Other studies have achieved a drop in the rate of infection by using a high concentration of antibiotics at the time of implant insertion, even with prolonged operation times or in revision procedures [21,29]. A meta-analysis that included 15 studies in different surgical specialties showed that the use of prophylactic antibiotic lavage was found to be effective over the use of saline, water, or no irrigation in 10 studies, while the other five showed no difference .
According to our findings, there was no association between the comorbidities or patient-related factors and the increase in infection rate except for DM, which was controlled by multivariate analysis.

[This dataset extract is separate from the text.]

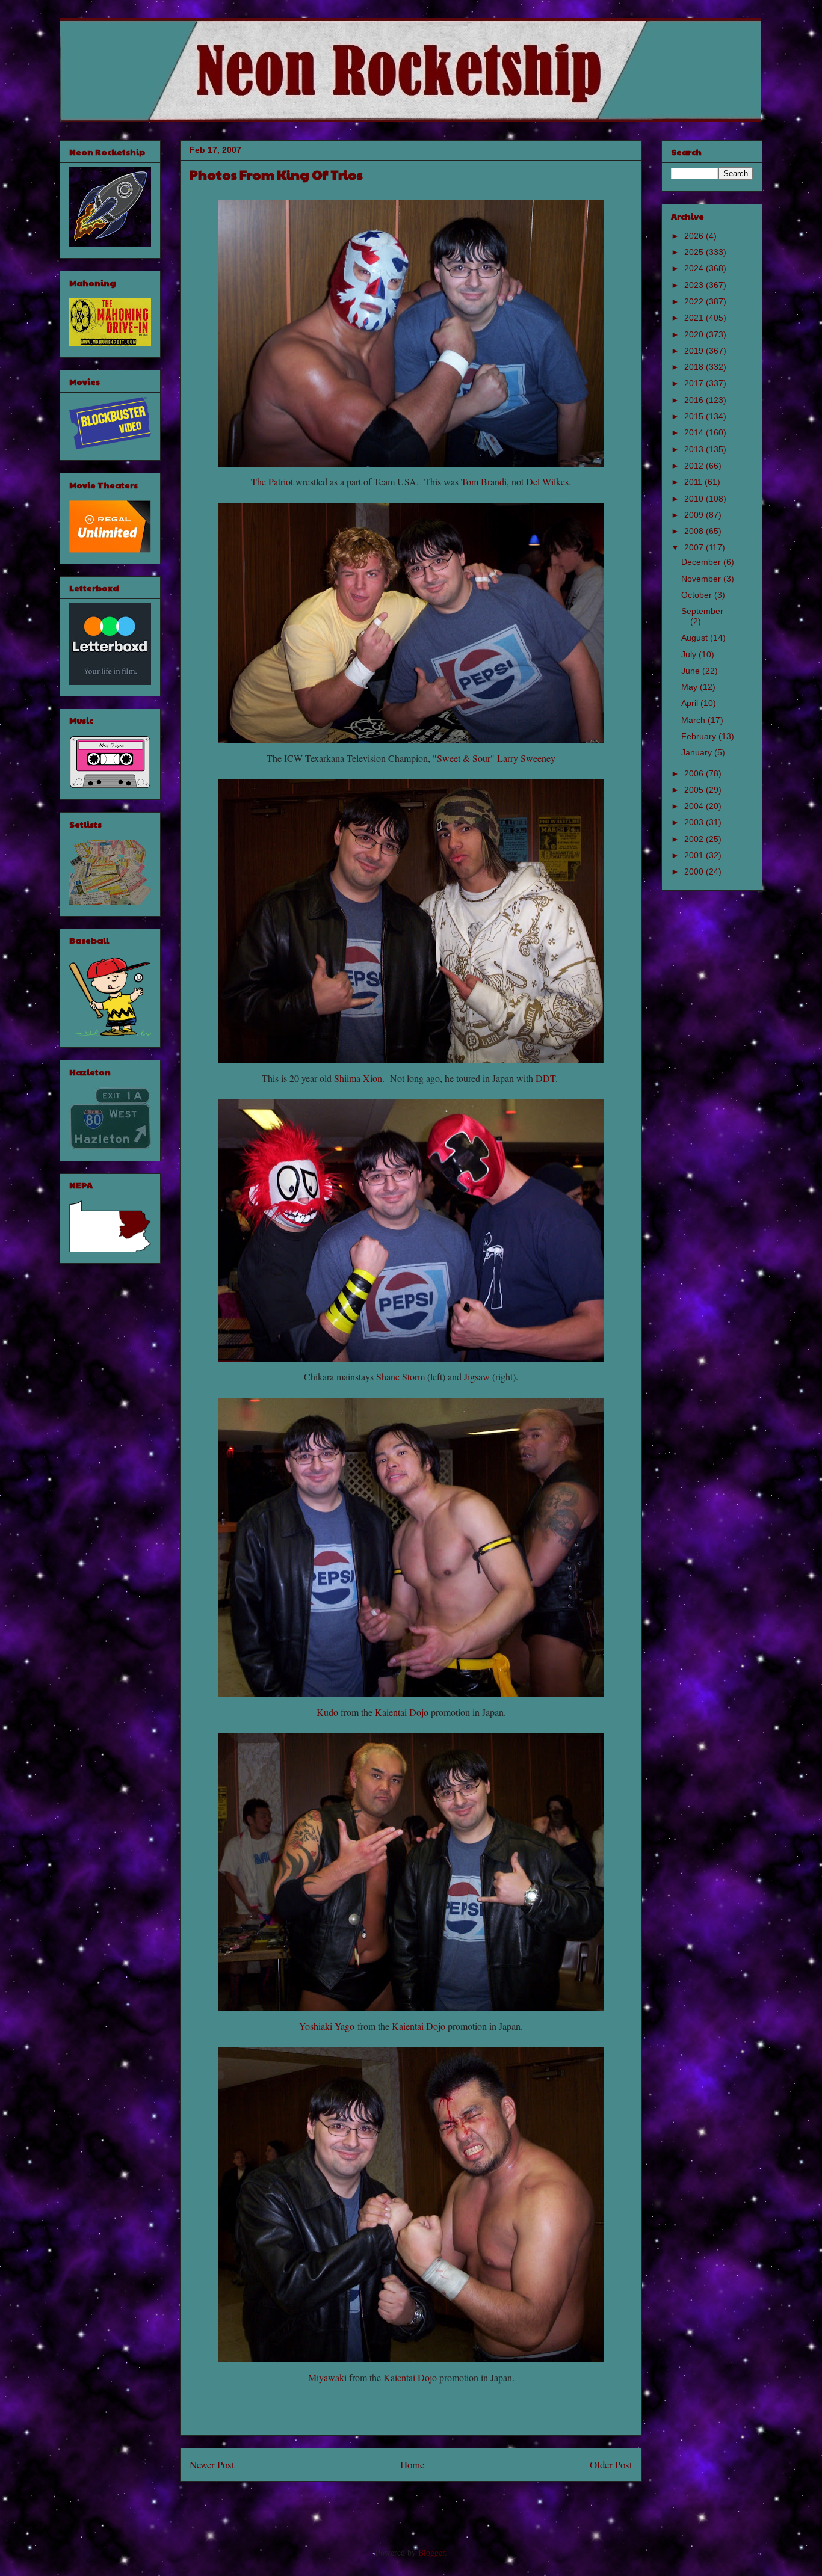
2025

This is similar to a study conducted on diabetic patients, which found that if the blood sugar was uncontrolled, it doubled the infection rate in patients after total joint arthroplasty .
Limitations of the study
There are a couple of weaknesses in our study. First, this is a retrospective cohort study, which is subjected to inconsistency when it comes to the process of data collection. However, the prospective nature of our data collection may have played a role in reducing recall and selection bias. Second, the small sample size of our study, which included only 685 patients.
Using intraoperative vancomycin lavage was associated with a decreased incidence of SSI post-TKR, but there was no statistically significant difference. The multivariate analysis, after adjusting other variables in the model, showed that only DM was independently related to the outcome. For the establishment of a gold standard in intraoperative prophylactic antibiotic lavage, we recommend that a prospective randomized control trial aiming to prevent postoperative infections be conducted. That would eliminate all questions and show the difference in costs and antibiotic use’s adverse effects.